THE VICIOUS CYCLE OF WATER AND FRAGILITY
· The Middle East and North Africa water challenges are intensifying. Rising demands,
climate change, inter-sectoral competition and urbanization are exacerbating the region’s age-old water scarcity challenges. In some countries of the region, poorly adapted governance structures and distorted incentives mean that these challenges are largely left unaddressed and actions and policies are not sustained. Distortions in policies and institutions have created a system that does not recognize the value of water.
· The scale of the challenge is unprecedented. Countries in the Middle East and North Africa have been at the forefront in developing practices and institutions to manage scarce water resources in the context of a largely arid and highly variable climate. However, the scale of the current water crisis is unprecedented and requires coordinated responses across institutions in many locations.
· Failure to find solutions to water challenges aggravates fragility. Water crises strain the ability of individuals and societies to maintain livelihood security and political stability.
· Fragility makes it harder to address water issues. Fragile situations – characterized by weak and ineffective institutions, histories of conflict, unsustainable livelihood systems and decaying or damaged infrastructure – compound challenges to sustainable water management.
· The compounding nature of water and fragility gives rise to a vicious cycle. In this vicious cycle, fragility makes it more difficult for water management to be effective, in turn amplifying the negative political, social and environmental consequences of water-related challenges. At the same time, as water issues are left unaddressed, their impact increases, eroding government legitimacy and destabilizing fragile contexts.

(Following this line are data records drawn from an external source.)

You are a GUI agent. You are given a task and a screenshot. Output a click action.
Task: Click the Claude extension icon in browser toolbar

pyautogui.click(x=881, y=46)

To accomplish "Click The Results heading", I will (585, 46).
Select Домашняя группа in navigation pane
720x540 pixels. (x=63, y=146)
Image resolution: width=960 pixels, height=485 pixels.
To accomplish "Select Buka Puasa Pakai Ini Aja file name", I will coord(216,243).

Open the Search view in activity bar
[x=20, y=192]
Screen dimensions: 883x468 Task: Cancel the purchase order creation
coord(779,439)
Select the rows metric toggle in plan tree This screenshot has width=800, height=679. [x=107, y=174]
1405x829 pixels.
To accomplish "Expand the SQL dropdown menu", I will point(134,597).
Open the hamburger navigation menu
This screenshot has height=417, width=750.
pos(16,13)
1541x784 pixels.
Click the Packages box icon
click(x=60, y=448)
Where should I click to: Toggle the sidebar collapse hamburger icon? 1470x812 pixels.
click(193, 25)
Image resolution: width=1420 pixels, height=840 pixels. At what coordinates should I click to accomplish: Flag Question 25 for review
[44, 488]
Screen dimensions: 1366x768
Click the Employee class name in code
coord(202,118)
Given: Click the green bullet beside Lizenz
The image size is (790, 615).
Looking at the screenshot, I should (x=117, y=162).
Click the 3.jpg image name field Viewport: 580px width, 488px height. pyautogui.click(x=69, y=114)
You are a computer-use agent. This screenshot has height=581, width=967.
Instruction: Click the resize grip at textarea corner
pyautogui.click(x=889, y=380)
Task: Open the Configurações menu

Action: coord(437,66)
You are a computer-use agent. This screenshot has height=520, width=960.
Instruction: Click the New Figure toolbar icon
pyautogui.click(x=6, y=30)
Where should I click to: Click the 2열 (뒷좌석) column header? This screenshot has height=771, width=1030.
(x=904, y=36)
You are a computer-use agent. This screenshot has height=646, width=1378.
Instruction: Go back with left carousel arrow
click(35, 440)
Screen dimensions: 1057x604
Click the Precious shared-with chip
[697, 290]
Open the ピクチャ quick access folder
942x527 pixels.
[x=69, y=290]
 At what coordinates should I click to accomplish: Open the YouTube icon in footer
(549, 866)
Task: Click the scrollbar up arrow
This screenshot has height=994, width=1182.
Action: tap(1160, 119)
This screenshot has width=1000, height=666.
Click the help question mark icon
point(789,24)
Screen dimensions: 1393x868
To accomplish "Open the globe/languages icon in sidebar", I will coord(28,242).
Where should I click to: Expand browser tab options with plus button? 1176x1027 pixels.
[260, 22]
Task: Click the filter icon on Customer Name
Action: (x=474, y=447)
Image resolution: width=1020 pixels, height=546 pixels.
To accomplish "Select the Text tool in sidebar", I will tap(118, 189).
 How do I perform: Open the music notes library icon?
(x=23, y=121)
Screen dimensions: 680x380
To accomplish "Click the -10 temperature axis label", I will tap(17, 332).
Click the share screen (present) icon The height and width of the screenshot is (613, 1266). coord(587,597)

· Don’t blame the drought. We don’t claim that there are direct causal linkages between water crises, social tensions and unrest, migration, or other manifestations of fragility. But what is clear is that institutions and policy choices can mediate water-related impacts on people and economies. In the meantime, water-related challenges can amplify fragility risks when policy design and implementation do not adequately promote sustainability, inclusion and resilience.
WHAT CAN BE DONE?
· Addressing water and fragility challenges requires a move from a focus primarily on immediate, reactive responses to a balanced long-term approach. This approach would build growth-oriented resilience to shocks and protracted crises focused on sustainable, efficient and equitable water resources management and service delivery.
· Use decentralized, participatory approaches. Because of the essentially local nature of water and agriculture problems, community consultation, participation and ownership are vital, as is working with whatever local government may exist on the ground.
· Invest in innovative policies and practices. Research, technology development and transfer can provide further improvements to water efficiency and crop productivity in the region.
· Working together within countries and across boundaries is essential. Given the scale and commonality of the challenges, the relatively small size of many countries in the region and the transboundary nature of important issues like climate change and shared water resources, collective action and partnerships are essential.
BUILDING RESILIENCE: WATER MANAGEMENT TO PROMOTE PEACE AND STABILITY
· Water management is conducive to stability and peacebuilding. Water and agriculture are key to recovery and stabilization and – ultimately – to peacebuilding. Water management offers the opportunity to empower communities and, more broadly, to develop inclusive institutions for responsible and transparent delivery of the resource.
· Addressing short-term livelihood and food security needs is essential in the short-term. Building resilience in water and agricultural systems in fragile and conflict-affected situations requires both the short-term and the long-term to be considered in planning from the very beginning, thus bridging the divide between humanitarian and development efforts.
· Sustainable water management is necessary for the long-term. During and immediately after conflict, interventions need to target water delivery services and ways to improve food security. One possible way to improve food security is by supporting smallholder crop and livestock production. Working with the private sector to restore basic access to water and sanitation to satisfy basic human needs and agricultural demands is a necessity.